Все переглянулись, иные пожали плечами.
– Скажу как внимательный наблюдатель за техническим прогрессом, – сказал Питовранов. – Мы отстаем от Франции лет на двадцать, от Британии минимум на тридцать. Их паровой флот способен доставить на театр военных действий и высадить в любом месте Черного моря большую армию быстрее, чем туда домаршируют наши полки. Заводы и фабрики произведут пушки и ружья лучшего качества, в любом потребном количестве. Частные поставщики, в отличие от наших интендантов, воровать не станут, а будут конкурировать между собой, кто быстрей и дешевле выполнит казенный заказ.

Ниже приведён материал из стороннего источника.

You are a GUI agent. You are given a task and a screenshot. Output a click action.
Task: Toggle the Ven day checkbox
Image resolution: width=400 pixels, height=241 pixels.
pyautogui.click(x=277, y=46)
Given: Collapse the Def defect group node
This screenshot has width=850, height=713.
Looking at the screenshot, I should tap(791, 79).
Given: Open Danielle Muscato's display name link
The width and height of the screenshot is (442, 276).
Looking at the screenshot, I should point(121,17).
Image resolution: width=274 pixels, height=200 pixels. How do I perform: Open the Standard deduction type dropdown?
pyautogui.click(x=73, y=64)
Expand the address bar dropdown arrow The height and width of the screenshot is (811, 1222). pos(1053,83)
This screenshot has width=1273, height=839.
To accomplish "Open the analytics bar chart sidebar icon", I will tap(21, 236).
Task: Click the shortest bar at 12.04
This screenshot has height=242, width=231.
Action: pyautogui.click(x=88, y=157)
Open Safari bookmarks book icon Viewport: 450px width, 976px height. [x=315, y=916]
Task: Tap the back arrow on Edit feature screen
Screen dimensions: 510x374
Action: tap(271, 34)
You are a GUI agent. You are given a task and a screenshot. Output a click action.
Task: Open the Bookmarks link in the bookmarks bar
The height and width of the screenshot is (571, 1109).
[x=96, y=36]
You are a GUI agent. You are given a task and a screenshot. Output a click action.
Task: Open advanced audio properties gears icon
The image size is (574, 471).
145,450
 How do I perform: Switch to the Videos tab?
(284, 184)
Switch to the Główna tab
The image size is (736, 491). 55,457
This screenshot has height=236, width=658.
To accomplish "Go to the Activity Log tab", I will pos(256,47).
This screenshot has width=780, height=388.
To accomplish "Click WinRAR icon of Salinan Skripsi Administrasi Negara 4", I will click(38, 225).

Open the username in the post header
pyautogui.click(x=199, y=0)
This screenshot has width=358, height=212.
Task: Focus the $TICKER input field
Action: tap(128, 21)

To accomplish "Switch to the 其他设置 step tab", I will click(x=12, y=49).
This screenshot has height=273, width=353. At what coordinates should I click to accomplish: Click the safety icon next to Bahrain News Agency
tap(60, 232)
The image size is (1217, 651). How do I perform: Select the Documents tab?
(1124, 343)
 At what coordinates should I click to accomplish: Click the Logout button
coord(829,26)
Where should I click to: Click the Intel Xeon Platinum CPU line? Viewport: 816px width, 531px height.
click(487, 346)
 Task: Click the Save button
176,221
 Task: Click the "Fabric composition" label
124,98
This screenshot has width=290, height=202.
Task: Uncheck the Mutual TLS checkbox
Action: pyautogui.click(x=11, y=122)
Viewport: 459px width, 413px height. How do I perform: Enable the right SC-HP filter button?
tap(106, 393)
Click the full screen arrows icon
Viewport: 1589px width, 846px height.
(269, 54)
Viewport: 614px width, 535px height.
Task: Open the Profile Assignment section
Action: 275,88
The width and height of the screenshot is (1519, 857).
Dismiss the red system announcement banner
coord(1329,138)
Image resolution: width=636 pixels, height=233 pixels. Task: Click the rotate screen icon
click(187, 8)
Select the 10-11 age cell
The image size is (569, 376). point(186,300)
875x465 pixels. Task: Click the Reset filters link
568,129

– Не надо нам расписывать преимущества капиталистического способа хозяйства перед самодержавным, – перебил Головнин. Он ценил Питовранова как сотрудника, но недолюбливал, считая чересчур развязным. А может, дело было в том, что главный редактор тоже писал научные статьи, но они пользовались меньшим спросом, чем бойкие сочинения Мишеля. – Вопрос был: сколько у нас времени на составление прожекта? Атос, ты у нас тут единственный военный. Что скажешь? Сколько продолжится война?
– Какой я военный, – законфузился Воронцов, но на непростой вопрос ответил ясно и дельно: – Всё будет зависеть от действий союзников. Ежели кроме переброски армии на помощь туркам мощный англо-французский флот подойдет прямо к Санкт-Петербургу, столица либо капитулирует, либо превратится в груду развалин. Им довольно будет только разбомбить кронштадтские укрепления, а наша Балтийская эскадра – сами знаете… Если же кампания ограничится Черным морем, то год-полтора, полагаю, мы продержимся. Долее навряд ли.
– А что думаете вы, Михаил Христофорович? – спросил Головнин правителя морской пенсионной кассы Рейтерна, всеми уважаемого за степенный характер и почтенный возраст (как уже говорилось, ему шел тридцать четвертый год). Это был единственный «константиновец», которого все остальные называли по имени-отчеству и на «вы».
Рейтерн был педант, который больше всего на свете ценил время и жил по хронометру. Спал он не более четырех часов в сутки. Изобретенную им систему пенсионных начислений переняли казначейства уже нескольких стран. Он и сейчас, прислушиваясь к разговорам, быстро писал в блокноте, да еще постукивал костяшками хорошенького карманного абакуса – что-то подсчитывал.
Твердогубая, до карикатурности немецкая физиономия гения осталась неподвижной.
– Про военные соображения не могу знать, но со своей, финансовой, стороны подтверждаю, что долее полутора лет война продлиться никак не может, – сказал он тихим, скрипучим голосом. – Год войны встанет казне примерно в 350 миллионов, я только что прикинул. С учетом расходов, в которые обошлись Венгерская кампания и война с Турцией, через полтора года суммарная задолженность по внешним и внутренним обязательствам с учетом прежних экстраординарных трат достигнет миллиарда рублей. Это роковая черта, после которой Россия обанкротится. Так что полтора года – максимум.